James Hansen, during the period that you felt you were being censored, you
referred to the mission statement of your office, which included the phrase
"to understand and protect our home planet." Then later you found out that
that line in the mission statement was actually deleted in 2006. How did you
find out, and what was behind the deletion?

Dr. HANSEN: Well, I began to refer to that statement shortly after my talk
at AGU and the censorship issue came up because I thought it provided a very
strong basis for my speaking out that in fact it is my job. That was the
first line in the NASA mission statement, to understand and protect our home
planet. And I used that in my public talks for a couple of months. And then
I was informed by another NASA employee that that line was then deleted from
the NASA mission statement.

And contrary to the construction of that statement, which was a very public
construction, of which all NASA employees were encouraged to comment on the
proposed mission statement, this was deleted basically in the middle of the
night. Nobody knew about it except the highest level at NASA headquarters.
NASA is the largest science agency, spending more resources on studying the
earth than any other agency in the world, and it made a lot of sense that we
would have such a mission statement, so it was quite a disappointment to see
it disappear.

GROSS: James Hansen, you've said that special interest groups have had too
much influence on how the United States deals with climate change. You said,
quote, "It seems to me that special interests have been a roadblock, wielding
undue influence over policymakers." Can you give us an example where you've
seen that happen?

Dr. HANSEN: Well, that's a hard question to answer because the way the
special interests operate is to effect the media, the discussion of climate
change that occurs in the public. They support the scientists that they can
find--and you can always find some scientists who will disagree with a
consensus view--and they make it appear that it's an even-handed issue, that
some people think one thing and others think another and so we're just not
sure what's happening. But the science story has become very clear on global
warming, that it is human made and that it is growing and it's going to cause
very big problems in the future if we don't begin to change our emissions.
And that basically means an impact on the fossil fuel industry. And they're
tremendously powerful. They affect politicians at all levels in both parties.
So it becomes now really a battle, I think, between special interests and the
young people who will inherit the planet and the impact of the things that
we're doing to it.

GROSS: My guests are Dr. James Hansen, director for NASA's Goddard Institute
for Space Studies, and Mark Bowen, the author of "Censoring Science." More
after a break. This is FRESH AIR.

(Announcements)

GROSS: If you're just joining us, my guest is James Hansen. He's the
director of the National Institute for Space Studies and he studies climate
change and the human impact on climate change. He's directed the institute
for 25 years. Also with us is Mark Bowen. He's the author of a new book
called "Censoring Science: Inside the Political Attack on Dr. James Hansen
and the Truth of Global Warming."

James Hansen, you've said, "I believe there is pressure on scientists to be
conservative." You wrote this in July in an article in the New Scientist.
What do you mean by that?

Dr. HANSEN: Well, scientists are naturally reticent, I think. Skepticism is
an essential characteristic in science. You need to continually question
yourself and your conclusions and your analysis. But in the case of global
warming, we've now reached a point where, if we don't take action we're going
to pass tipping points that have large consequences in coming decades and
create a situation in some cases such as ice sheet instability that will
become out of our control. So I think we need to be a little clearer with the
public about the way science operates and the degree to which we can
understand what is happening and what is going to happen in the future.
Otherwise, policymakers and the public just are not aware of the degree to
which we do have a danger facing us.

GROSS: And you feel that the information that global warming is really a
threat to our planet is sufficient to start taking action?

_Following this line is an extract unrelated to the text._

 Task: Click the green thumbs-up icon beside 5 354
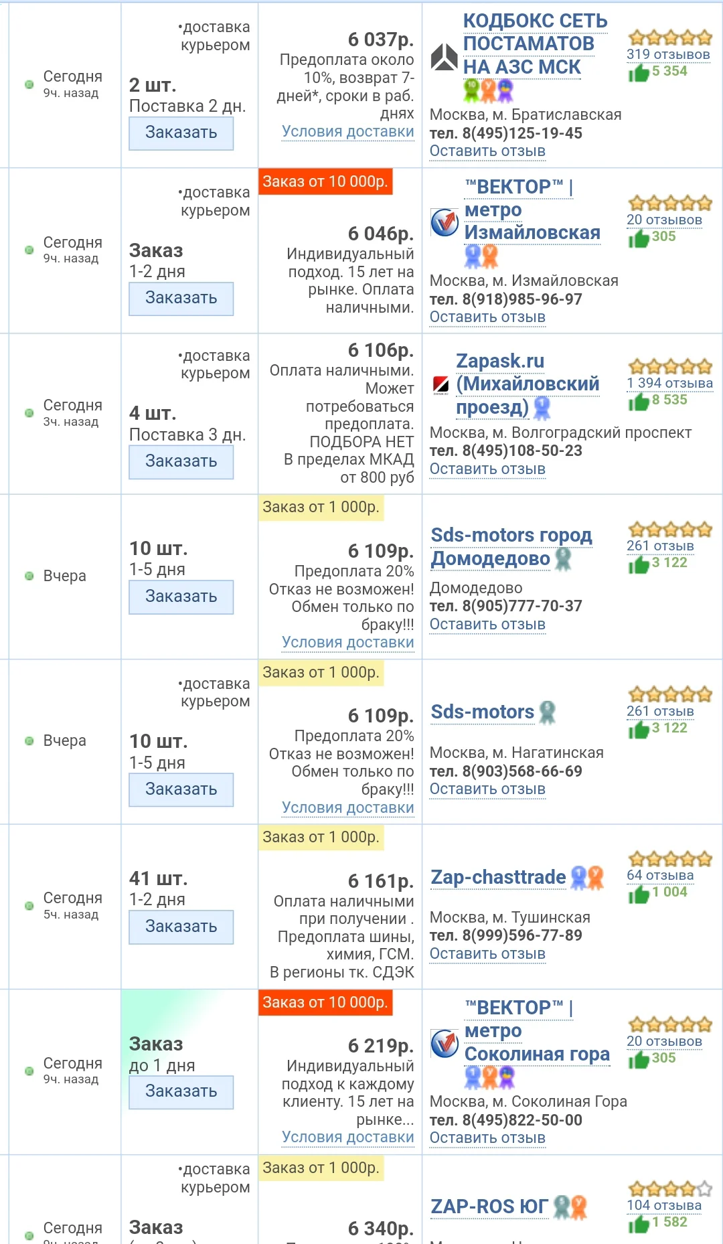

Dr. HANSEN: Yeah. If you combine the information that we get from the
history of the earth, the paleoclimate data, which shows how the earth has
responded in the past to changes in atmospheric composition, combine that with
the satellite data that shows how things are beginning to happen now in the
Arctic, in the Antarctic, and combine this with global models, which are able
to simulate quite reasonably well what is happening--although many of the
things are beginning to happen faster now in the real world than in the
models--the sum of these things gives us a good picture that we do have a
problem and it is solvable. But we need to begin to take the actions to solve
it.

GROSS: James Hansen, what's an example of that?

Dr. HANSEN: Well, a good example is the Arctic sea ice, which this last
summer decreased a large amount to its smallest...

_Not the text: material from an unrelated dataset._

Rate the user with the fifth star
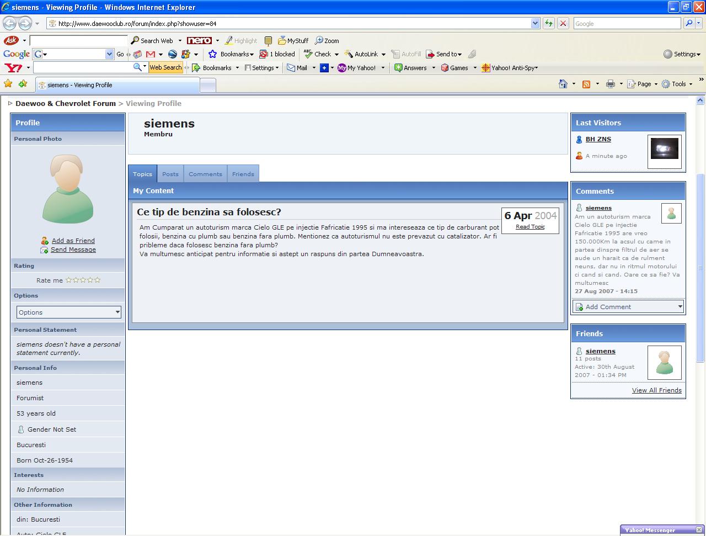click(x=98, y=280)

Mr. BOWEN: Twenty percent. Yeah, yeah.

Dr. HANSEN: Yeah, about 20 percent. But perhaps even more important are the
ice sheets. Greenland and especially west Antarctica, we're beginning to see
larger and larger areas with summer melt on these ice sheets, and the effect
of that in speeding up the discharge of giant icebergs to the ocean has been
quite remarkable. We still have time to avoid the disasters in my opinion,
but we're going to need to stabilize and reduce the rate of emission of
especially carbon dioxide, but other greenhouse gases. And if we do that, we
can stabilize the climate, but it requires actions in the near future to do
that. So I think the most important thing that the public needs to do is put
pressure on governments to have a moratorium on coal-fired power plants until
we have the technology to capture and store the carbon dioxide.

GROSS: Can I just interject here that what you said is probably exactly what
makes the Bush administration most uncomfortable, that US scientists are
making policy recommendations that directly affect energy, coal. It would
affect industry and business and so on. And I think they really want you to
draw the line between just saying `this is the science'...

Dr. HANSEN: Yeah, it's...

GROSS: ...and not crossing over and saying `this is what we should do, this
is what policy should be, this is the changes we have to make.' So can you
just...

Dr. HANSEN: Yeah, that's...

GROSS: reflect on where you think the line should be, if any, you know.

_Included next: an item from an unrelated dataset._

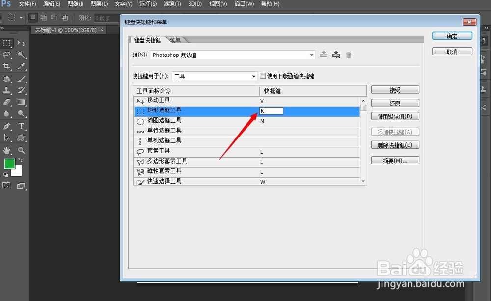Click the 文件(F) menu

click(27, 4)
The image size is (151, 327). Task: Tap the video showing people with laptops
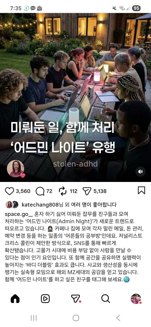[76, 97]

Dr. HANSEN: Yeah, the question of relation of science and policy is the
fundamental issue. The problem is that the science inevitably has policy
implications. And if we do not make clear the relation between our science
and policy, it seems that no one will. And I think there's a strong analogy
here to the case of the NASA engineers who realize that there's a potential
problem with the space shuttle, in the case of the O rings on the space
shuttle. I think when you realize there's a problem, it's your responsibility
to make that problem clear to whatever levels it is necessary. And in this
case, too, the highest levels. And in fact, NASA engineers have been told
that. They can go to the highest level if they find a problem that's going to
threaten the lives of astronauts. They're allowed to go to the highest level
with that information. And in this case, the highest level is the public. We
need to make them aware of the implications of the actions that we're taking
in emitting the greenhouse gases.

GROSS: Have you ever felt that you were in danger of losing your job because
of the way you've spoken out?

Dr. HANSEN: Yeah, I've assumed that that's a real possibility. But I would
continue to do science anyhow, even if I lost the job, so it's not that big a
concern of mine.

GROSS: I want to thank you both for talking with us. Thank you very much.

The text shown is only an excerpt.